Opinión

La movilidad de Palma es de cartón piedra

Cualquiera que, especialmente estos últimos ocho años, transite por Palma, de cualquier modo, sabe que existe un extraordinario problema de movilidad. Los accesos a Ciutat, vendidos al ministerio socialista con la anuencia de Armengol y el alcalde Hila a cambio de una foto de un REB inexistente. La ausencia de regulación y aprovechamiento, por incompetencia e incapacidad, de nuevos medios de transporte alternativo. Las peatonalizaciones y los incomprensibles cambios de sentido y reordenación en multitud de calles, las zonas de bajas emisiones, acires, la eliminación de líneas de la EMT de Palma que han dejado desatendidas muchas demandas. La carencia absoluta de aparcamientos, no se ha construido ni una sola plaza en ocho años, con las inexorables consecuencias para el comercio y los mercados de Palma. Las obras como la del malogrado Marítimo, una extraordinaria oportunidad perdida que, con una enciclopédica falta de planificación, eliminan de un plumazo 1.500 aparcamientos y abocan al cierre a cientos de establecimientos.

A esto hay que sumar el proyecto del tranvía: una ocurrencia electoral para turistas que han criticado técnicos, colegios profesionales y vecinos por su falta de planificación y ausencia de alternativas que tiene un coste de 240 millones de euros (sin IVA, y sin incluir los propios tranvías). Palma está encorsetada por un sectarismo ideológico de manual que, al tiempo, dificulta y limita las posibilidades de sus cerca de medio millón de residentes, amén de los mallorquines que trabajan, compran o deben acudir a la capital, y en torno a dos millones de turistas anualmente.

La política de movilidad en Palma es un despropósito, pero tras ocho años empeorándola, el alcalde ha ideado con la presidenta Armengol un nuevo tándem prestidigitador, que va a poner fin a una movilidad anticuada y caótica: primero, presentaron un autobús eléctrico que ni es suyo, como propio, señalando juntos el maná del becerro de oro del socialismo balear.

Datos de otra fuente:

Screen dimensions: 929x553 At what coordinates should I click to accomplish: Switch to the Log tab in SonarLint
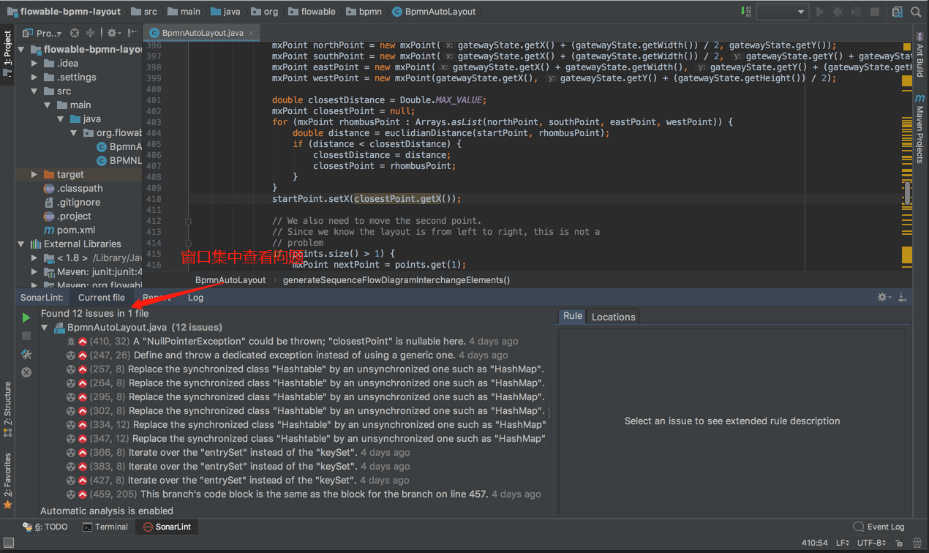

Más recientemente presentaron los nuevos autobuses de hidrógeno, la semana pasada. Más de 14 personas se subieron a un autobús, se dieron un paseo plagado de fotografías y declaraciones en todos los medios de comunicación con un coste de 4,8 millones. Nuevos autobuses de hidrógeno verde (como si el hidrógeno tuviese colores), movilidad con energía limpia para Palma. Y ustedes se preguntarán: ¿y qué tiene de malo? Y yo tengo la obligación de responderles, que nada, simple y llanamente que es radical y absolutamente falso. No existe hidrógeno en Baleares y la anunciada fábrica de Lloseta no existe, por lo que Armengol e Hila deben transportar en camiones diésel contenedores de hidrógeno en barco, desde Valencia o Barcelona, hasta Palma: sería desternillante si no fuese por la absoluta falta de respeto al decoro, a la verdad, a las energías limpias o a la mejora de la movilidad o el medio ambiente.

Hila y Armengol son como Menelik II, emperador de Etiopía a principios del siglo pasado. Cuando se enteró que en EEUU se había puesto fin a la vida de William Kemmler con la silla eléctrica, Menelik mandó importar tres sillas a su país. Nada más llegar a Etiopía, como Hila y Armengol con los buses de hidrógeno, quiso probarlas ajusticiando al primer delincuente, pero aquello no resultó. Menelik olvidó dos cosas: que las sillas eléctricas debían enchufarse a la red eléctrica y que en Etiopía, entonces, no había electricidad. Así que el emperador acabó usando las sillas como trono real.

De la misma forma como el hidrógeno, la pareja diatómica Hila y Armengol ya han encargado sus autobuses de cartón piedra, no como trono, sino como metáfora de sus ocho años de gobierno construidos sobre la mentira más burda e ineficaz, como Menelik, que se casó tres veces, pero jamás tuvo ningún hijo legítimo de ninguna de sus esposas.